Based on mere resemblances you seem to be saying true ungulates and
pseudoungulates are sister groups forming a strictly monophyletic
(holophyletic) Ungulata, and there is good evidence being found that
Ungulata is NOT a holophyletic group, and that many of resemblances between
true ungulates and pseudoungulates are convergences (or just
plesiomorphies). The proposed close relationship of hyraxes to
perissodactyls has been strongly challenged on both morphological and (more
recently) molecular grounds.
You yourself remarked how much hyraxes look like guinea pigs (and they
look a lot like lagomorph "pikas" too). Most Cretaceous eutherians probably
look very much like them or smaller insectivore versions (Insectivora has
also been abandoned as polyphyletic).
What I most want you to consider is that several clades probably split
off between pseudoungulates and true ungulates, such as Glires (rodents &
lagomorphs) and one or more "insectivore" clades-----which would make
Ungulata polyphyletic.
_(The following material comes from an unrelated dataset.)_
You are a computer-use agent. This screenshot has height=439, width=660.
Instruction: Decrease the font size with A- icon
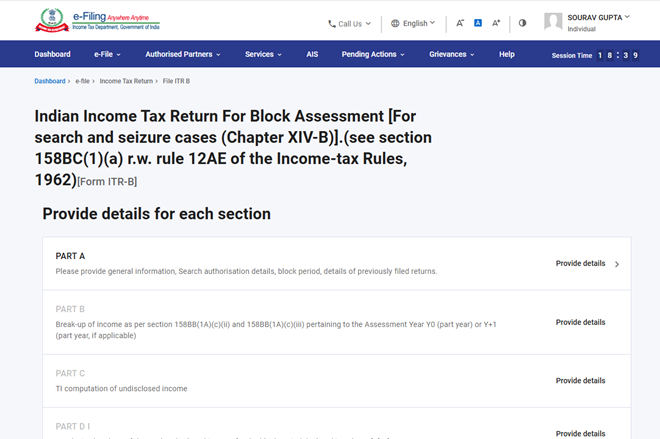460,23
Even creodonts and carnivores are probably closer to
true ungulates than the hyraxes are. And pseudo-hooves (sometimes called
nail-hooves) and true hooves probably evolved independently in two separate
clades that are not sister groups. Hyraxes are probably closer to rodents
than they are to true ungulates!!!
P.S. The trouble with Condylarthra is that it has a history of being a
wastebasket for forms like Tingamarra, thus making it polyphyletic most of
the tiame. That is why cladists dislike paraphyletic groups so much (and I
totally understand that), but some paraphyletic groups are still useful if
you are very, very careful not to use them as wastebaskets. But they are
well aware of my views on that, so I will say no more.
To: firstname.lastname@example.org, email@example.com
Subject: Re: Condylarths (TINGAMARRA REVISITED)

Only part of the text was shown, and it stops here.